Isabela alza una ceja.
—¿Qué tiene de malo esta? Es cálida y está cerca del mar.
Él la besa.
—Una casa más grande, para cuando lleguen nuestros hijos.
Ella lo mira, sorprendida y emocionada.
—¿Hijos?
Adrián sonríe.
—Una niña que se parecerá a ti.
Isabela también sonríe.
—O un niño que se parezca a ti.
Él la abraza.
—Mejor la parejita.
Ella se acomoda en su pecho.
—Me parece perfecto.
Un ruido abrupto de una fábrica la devuelve al presente, arrancándola de aquel verano tan lejano. Sonríe, disfrazando su amargura, y deja el café sobre la banca, mudo testigo de sus recuerdos.
El vapor se disipa y, con él, el último rastro de calor entre sus manos. Isabela se levanta despacio. El parque huele a hojas húmedas. A lo lejos, una mujer pasea a su perro. Pasa frente a una librería que recién abre: el dependiente levanta la reja, bosteza. La vida sigue, piensa. Siempre sigue, aunque no sepamos hacia dónde.
Cruza la calle y el reflejo en una vitrina le devuelve un rostro que casi no reconoce: la mirada cansada, el gesto que ya no espera. Sonríe con desgano, como si saludara a una vieja versión de sí misma.
Sus pies la guían hasta la pastelería. El viento sopla con olor a azúcar quemada.
Al llegar, ve a Mateo acomodando cajas en el mostrador y a Florencia detrás del vidrio, con las mejillas sonrosadas por el calor del horno. Empuja la puerta y el sonido de la campanilla corta el aire.

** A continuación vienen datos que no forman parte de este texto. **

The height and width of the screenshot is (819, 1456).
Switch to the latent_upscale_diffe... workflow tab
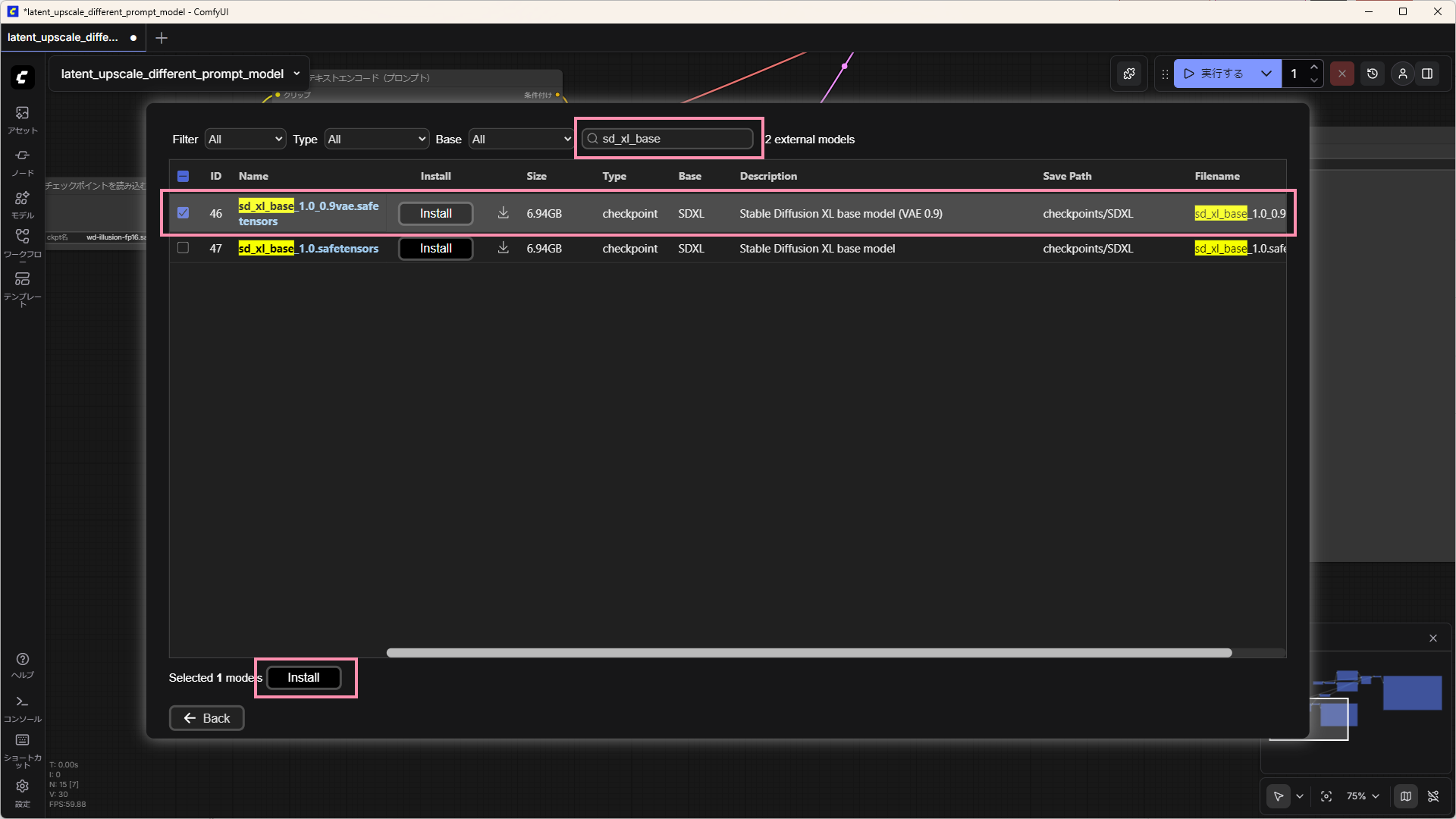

Florencia se queja de que, por culpa de Mateo, su intento de hacer bollos se ha arruinado. Mateo finge indignación, toma un bollo y, antes de morderlo, dice:
—Me enfermaré del estómago, pero, porque te amo, me lo comeré.
Florencia alza una espátula y lo persigue. Isabela ríe, toma otro bollo y comenta:
—Si le quitamos lo quemado, queda un sabor muy agradable.
Florencia y Mateo detienen su juego, la miran y, al final, los tres terminan riendo.
La risa se mezcla con el aroma dulce del pan, el humo leve del horno y la luz dorada que entra por la ventana. Por un instante, el mundo parece quedarse quieto, envuelto en esa tibieza.
A unos kilómetros de allí, donde el frío de la mañana todavía se aferra a las baldosas, el día comienza de otra manera.
Rebeca camina de un lado a otro, envuelta en un chal fino. El aire de comienzos de invierno se cuela entre las macetas y enfría las baldosas. Luego se sienta, toma una revista de moda y la hojea mientras mira de reojo a su esposo. Anselmo dormitaba en el sillón de la terraza, con los hombros hundidos en una manta ligera. Ella carraspea, pasando las páginas.
—Supe que hubo un incidente desagradable en la oficina.
Anselmo no contesta. Un músculo le tiembla apenas en la mandíbula, gesto antiguo que Rebeca reconoce demasiado bien.